● What the exercise asks:
Transcribe the records below exactly, from their first line through the line containing "Image resolution: width=1200". Omit every line after it.

● Material for this exercise:
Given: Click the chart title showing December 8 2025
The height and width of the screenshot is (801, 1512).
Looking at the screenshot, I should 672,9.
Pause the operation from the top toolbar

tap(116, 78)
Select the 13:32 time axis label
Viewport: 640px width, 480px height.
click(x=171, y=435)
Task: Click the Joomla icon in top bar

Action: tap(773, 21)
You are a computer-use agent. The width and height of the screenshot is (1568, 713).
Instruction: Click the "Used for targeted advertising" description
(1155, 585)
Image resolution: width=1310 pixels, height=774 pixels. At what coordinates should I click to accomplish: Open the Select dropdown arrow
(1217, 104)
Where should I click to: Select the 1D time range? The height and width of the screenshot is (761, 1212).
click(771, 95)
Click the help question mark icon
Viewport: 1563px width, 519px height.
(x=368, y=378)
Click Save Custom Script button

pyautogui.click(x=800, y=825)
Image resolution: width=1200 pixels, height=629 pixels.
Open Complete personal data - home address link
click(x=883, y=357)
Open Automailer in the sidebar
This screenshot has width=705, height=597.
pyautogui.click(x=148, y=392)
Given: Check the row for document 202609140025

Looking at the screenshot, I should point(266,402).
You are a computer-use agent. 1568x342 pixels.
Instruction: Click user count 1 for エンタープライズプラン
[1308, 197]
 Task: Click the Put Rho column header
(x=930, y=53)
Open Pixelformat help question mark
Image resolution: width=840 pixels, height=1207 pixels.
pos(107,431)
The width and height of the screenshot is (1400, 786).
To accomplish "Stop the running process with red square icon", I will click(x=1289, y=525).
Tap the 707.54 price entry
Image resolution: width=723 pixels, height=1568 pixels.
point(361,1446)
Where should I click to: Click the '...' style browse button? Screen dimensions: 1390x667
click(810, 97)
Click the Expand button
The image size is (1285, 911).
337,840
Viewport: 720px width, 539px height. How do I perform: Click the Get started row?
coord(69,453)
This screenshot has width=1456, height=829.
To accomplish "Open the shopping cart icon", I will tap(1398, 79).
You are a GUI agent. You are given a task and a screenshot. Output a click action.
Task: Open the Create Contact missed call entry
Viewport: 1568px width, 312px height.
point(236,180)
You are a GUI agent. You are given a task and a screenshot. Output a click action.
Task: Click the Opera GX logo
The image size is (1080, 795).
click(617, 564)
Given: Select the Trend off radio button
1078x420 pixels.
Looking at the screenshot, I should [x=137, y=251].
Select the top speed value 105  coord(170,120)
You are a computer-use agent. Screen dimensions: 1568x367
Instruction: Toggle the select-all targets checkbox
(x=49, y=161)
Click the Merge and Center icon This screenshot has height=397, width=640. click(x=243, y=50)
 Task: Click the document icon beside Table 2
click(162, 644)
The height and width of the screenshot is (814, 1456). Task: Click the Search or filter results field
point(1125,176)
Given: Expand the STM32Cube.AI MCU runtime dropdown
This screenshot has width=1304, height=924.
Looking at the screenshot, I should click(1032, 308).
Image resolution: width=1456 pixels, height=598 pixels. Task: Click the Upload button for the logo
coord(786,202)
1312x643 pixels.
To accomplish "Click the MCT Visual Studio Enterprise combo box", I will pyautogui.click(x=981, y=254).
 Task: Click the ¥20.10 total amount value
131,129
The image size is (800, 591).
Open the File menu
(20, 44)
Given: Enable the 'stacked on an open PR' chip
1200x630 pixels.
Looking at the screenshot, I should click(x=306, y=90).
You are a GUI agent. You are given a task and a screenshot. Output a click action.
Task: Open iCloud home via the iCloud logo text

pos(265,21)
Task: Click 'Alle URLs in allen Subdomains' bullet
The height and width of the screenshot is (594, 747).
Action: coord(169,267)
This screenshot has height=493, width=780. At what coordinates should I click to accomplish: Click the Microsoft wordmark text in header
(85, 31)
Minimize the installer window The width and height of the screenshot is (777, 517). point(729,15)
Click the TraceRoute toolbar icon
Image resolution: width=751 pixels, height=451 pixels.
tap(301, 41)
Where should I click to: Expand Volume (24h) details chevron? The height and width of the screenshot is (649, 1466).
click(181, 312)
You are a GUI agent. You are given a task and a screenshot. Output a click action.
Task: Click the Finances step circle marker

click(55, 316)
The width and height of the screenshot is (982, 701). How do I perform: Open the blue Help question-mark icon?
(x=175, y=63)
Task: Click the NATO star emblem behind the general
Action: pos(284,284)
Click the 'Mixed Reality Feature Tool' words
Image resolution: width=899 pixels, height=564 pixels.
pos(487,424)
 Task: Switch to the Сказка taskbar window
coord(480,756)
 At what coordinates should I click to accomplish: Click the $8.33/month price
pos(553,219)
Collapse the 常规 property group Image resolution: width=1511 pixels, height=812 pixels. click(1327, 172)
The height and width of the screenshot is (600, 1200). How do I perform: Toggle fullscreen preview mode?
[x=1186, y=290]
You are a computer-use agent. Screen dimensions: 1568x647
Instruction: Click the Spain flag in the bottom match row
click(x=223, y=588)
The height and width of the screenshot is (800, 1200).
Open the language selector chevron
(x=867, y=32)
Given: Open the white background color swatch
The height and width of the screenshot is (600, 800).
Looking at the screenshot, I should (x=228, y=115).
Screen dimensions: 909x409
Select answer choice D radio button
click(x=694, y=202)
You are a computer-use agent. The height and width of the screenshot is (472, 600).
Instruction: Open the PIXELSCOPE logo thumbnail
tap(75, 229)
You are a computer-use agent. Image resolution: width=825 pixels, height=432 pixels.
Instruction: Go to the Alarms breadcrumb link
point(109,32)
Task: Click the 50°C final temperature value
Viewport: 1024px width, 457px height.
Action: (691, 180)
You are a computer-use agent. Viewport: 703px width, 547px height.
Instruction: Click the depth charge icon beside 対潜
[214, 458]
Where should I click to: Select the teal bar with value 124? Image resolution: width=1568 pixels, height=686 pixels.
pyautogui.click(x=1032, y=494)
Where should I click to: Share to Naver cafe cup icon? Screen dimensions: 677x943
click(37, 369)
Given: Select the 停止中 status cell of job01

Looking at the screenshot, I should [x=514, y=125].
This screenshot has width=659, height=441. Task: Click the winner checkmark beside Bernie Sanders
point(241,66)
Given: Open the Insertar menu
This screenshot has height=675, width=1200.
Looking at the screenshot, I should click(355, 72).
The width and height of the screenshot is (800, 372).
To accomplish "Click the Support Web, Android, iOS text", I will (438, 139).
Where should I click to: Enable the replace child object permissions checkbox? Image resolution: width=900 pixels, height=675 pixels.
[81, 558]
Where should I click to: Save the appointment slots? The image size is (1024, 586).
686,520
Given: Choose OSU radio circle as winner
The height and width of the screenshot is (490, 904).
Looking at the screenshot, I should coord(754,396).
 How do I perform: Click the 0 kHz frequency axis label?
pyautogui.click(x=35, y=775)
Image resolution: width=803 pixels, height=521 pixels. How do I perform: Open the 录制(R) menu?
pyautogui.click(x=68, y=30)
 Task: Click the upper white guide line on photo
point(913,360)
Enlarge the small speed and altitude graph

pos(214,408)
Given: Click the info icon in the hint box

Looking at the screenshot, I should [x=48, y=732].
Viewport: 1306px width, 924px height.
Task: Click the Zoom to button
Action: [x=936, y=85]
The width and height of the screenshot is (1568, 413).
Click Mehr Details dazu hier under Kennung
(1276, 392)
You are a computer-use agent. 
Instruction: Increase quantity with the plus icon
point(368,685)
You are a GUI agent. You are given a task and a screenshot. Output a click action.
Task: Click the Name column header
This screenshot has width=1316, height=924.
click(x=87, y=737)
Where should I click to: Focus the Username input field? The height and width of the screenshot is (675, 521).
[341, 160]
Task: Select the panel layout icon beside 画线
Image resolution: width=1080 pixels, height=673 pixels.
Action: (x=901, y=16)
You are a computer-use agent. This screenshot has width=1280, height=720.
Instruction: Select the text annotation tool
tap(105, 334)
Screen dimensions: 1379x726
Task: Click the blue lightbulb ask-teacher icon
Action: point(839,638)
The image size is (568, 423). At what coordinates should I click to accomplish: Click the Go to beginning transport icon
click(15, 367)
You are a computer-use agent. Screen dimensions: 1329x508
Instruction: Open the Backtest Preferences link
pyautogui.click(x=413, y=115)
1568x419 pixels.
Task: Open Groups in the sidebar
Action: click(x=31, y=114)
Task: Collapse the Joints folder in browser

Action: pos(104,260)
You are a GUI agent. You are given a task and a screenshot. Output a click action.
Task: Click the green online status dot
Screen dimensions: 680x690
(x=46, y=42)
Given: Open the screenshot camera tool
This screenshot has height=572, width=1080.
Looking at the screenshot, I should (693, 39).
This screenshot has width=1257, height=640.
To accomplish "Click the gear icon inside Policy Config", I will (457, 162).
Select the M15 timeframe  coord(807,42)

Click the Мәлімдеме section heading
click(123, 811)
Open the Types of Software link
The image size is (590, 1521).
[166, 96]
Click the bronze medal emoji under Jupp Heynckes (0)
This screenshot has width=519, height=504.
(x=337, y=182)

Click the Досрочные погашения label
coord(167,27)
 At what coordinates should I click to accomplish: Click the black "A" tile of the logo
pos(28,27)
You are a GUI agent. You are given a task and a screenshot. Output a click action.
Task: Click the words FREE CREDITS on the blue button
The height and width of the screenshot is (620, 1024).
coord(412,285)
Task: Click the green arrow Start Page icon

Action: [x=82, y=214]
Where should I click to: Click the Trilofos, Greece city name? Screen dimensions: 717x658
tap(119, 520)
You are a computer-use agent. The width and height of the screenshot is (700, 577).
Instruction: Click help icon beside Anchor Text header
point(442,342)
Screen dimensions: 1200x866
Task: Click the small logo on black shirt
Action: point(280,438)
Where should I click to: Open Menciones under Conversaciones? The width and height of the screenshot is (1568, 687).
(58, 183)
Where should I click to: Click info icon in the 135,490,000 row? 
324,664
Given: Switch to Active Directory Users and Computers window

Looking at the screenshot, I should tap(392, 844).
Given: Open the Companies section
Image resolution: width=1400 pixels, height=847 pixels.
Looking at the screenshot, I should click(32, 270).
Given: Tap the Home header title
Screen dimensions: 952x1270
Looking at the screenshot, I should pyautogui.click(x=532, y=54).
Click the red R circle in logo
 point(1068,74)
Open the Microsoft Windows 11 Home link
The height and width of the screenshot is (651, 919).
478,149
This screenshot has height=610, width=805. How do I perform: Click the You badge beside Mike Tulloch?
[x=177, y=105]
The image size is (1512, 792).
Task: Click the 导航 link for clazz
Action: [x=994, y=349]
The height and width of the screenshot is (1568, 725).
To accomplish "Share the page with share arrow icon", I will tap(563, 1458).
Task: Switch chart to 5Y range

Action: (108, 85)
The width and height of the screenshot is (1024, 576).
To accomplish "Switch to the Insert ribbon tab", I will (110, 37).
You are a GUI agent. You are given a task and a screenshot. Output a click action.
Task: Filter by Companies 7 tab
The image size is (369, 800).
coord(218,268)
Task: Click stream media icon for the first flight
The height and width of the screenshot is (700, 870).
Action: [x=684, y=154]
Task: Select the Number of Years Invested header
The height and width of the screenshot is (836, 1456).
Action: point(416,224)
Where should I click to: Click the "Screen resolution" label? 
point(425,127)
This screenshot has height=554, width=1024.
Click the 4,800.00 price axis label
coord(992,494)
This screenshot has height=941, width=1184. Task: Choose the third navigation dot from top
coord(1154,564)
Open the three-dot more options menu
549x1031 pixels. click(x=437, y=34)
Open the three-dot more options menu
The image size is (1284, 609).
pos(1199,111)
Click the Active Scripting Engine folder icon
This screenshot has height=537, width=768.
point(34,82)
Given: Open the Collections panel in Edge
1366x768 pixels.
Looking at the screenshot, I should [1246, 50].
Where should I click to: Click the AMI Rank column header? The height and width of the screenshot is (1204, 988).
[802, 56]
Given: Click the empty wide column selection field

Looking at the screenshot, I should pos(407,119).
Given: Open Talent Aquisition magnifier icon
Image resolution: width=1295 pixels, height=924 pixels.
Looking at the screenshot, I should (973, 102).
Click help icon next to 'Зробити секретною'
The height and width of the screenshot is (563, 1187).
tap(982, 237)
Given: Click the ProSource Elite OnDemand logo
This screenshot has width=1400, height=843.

● Response to the task:
Given: Click the chart title showing December 8 2025
The height and width of the screenshot is (801, 1512).
Looking at the screenshot, I should 672,9.
Pause the operation from the top toolbar

tap(116, 78)
Select the 13:32 time axis label
Viewport: 640px width, 480px height.
click(x=171, y=435)
Task: Click the Joomla icon in top bar

Action: tap(773, 21)
You are a computer-use agent. The width and height of the screenshot is (1568, 713).
Instruction: Click the "Used for targeted advertising" description
(1155, 585)
Image resolution: width=1310 pixels, height=774 pixels. At what coordinates should I click to accomplish: Open the Select dropdown arrow
(1217, 104)
Where should I click to: Select the 1D time range? The height and width of the screenshot is (761, 1212).
click(771, 95)
Click the help question mark icon
Viewport: 1563px width, 519px height.
(x=368, y=378)
Click Save Custom Script button

pyautogui.click(x=800, y=825)
Image resolution: width=1200 pixels, height=629 pixels.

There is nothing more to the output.